Stored items
####################
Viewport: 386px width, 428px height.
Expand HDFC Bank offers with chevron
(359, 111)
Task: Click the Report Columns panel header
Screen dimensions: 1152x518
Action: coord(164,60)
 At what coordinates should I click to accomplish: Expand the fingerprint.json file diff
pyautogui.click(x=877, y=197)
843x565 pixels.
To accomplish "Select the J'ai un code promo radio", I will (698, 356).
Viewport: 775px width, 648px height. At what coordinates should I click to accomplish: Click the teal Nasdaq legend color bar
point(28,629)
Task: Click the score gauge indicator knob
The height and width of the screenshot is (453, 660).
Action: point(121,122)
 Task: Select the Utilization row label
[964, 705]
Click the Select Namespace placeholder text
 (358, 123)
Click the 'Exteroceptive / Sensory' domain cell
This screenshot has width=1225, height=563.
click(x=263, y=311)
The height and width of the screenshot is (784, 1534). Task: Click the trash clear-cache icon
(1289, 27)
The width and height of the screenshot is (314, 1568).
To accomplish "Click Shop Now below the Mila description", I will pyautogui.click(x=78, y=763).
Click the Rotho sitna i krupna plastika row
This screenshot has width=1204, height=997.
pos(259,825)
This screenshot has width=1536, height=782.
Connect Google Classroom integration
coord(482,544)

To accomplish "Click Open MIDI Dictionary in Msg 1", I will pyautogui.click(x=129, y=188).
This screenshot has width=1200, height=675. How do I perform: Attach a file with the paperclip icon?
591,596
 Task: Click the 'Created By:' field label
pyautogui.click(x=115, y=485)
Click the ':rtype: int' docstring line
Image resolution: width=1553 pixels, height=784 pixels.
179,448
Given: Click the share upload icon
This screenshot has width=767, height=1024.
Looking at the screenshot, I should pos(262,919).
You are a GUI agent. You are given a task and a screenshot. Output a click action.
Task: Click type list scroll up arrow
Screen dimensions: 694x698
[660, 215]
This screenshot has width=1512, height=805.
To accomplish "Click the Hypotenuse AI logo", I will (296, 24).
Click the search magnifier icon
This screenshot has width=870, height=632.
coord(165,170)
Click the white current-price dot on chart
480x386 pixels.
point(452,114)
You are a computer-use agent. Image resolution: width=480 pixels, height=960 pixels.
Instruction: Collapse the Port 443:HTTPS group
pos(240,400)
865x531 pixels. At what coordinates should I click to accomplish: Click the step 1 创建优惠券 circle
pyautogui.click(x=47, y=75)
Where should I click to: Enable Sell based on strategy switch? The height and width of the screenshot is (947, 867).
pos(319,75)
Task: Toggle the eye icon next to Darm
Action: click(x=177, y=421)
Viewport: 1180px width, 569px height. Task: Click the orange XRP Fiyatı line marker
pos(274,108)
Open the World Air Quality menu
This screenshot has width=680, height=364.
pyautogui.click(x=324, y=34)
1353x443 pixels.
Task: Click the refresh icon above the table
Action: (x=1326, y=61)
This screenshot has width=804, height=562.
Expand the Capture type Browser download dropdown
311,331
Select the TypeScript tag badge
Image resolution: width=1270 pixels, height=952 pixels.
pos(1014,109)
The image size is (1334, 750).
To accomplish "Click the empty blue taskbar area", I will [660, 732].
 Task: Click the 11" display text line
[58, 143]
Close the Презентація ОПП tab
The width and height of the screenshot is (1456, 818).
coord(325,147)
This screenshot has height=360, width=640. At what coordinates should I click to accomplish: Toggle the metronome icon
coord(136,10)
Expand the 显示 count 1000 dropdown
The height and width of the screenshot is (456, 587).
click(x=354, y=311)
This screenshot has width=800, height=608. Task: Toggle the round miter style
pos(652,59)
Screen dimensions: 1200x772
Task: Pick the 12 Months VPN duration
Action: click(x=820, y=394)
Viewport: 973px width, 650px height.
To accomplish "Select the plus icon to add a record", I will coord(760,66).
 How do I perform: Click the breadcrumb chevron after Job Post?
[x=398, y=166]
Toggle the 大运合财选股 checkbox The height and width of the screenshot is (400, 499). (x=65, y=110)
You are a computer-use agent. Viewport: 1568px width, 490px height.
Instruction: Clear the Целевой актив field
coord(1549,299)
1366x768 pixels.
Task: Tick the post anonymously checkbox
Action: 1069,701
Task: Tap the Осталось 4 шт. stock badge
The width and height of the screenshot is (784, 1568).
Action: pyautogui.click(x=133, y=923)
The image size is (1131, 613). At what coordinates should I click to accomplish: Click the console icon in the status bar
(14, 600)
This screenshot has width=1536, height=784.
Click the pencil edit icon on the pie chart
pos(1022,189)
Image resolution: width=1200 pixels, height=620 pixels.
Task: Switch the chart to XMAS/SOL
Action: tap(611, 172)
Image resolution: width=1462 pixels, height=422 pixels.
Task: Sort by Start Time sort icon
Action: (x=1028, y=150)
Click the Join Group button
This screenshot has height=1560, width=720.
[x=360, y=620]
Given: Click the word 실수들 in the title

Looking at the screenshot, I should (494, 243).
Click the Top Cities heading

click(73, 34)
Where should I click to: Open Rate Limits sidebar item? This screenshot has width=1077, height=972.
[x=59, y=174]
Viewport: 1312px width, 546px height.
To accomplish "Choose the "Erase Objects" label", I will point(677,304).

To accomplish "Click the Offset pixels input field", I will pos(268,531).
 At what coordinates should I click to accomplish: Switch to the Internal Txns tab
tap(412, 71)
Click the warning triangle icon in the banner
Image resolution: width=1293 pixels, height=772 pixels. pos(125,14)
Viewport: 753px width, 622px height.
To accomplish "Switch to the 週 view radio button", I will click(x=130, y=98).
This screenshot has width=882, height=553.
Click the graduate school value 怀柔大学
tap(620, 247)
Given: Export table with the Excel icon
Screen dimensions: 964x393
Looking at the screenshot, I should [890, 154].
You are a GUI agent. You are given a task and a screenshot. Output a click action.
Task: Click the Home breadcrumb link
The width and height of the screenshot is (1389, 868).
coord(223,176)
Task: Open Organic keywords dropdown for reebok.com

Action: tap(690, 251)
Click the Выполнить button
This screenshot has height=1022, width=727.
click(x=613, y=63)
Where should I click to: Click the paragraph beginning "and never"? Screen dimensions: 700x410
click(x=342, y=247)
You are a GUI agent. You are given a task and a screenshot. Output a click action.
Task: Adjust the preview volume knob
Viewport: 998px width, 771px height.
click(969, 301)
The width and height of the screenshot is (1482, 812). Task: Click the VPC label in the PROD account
####################
WORK INSTRUCTIONS. Looking at the records above, work out how many lines hold "knob" and write only that number.

PROBLEM SOLUTION. 2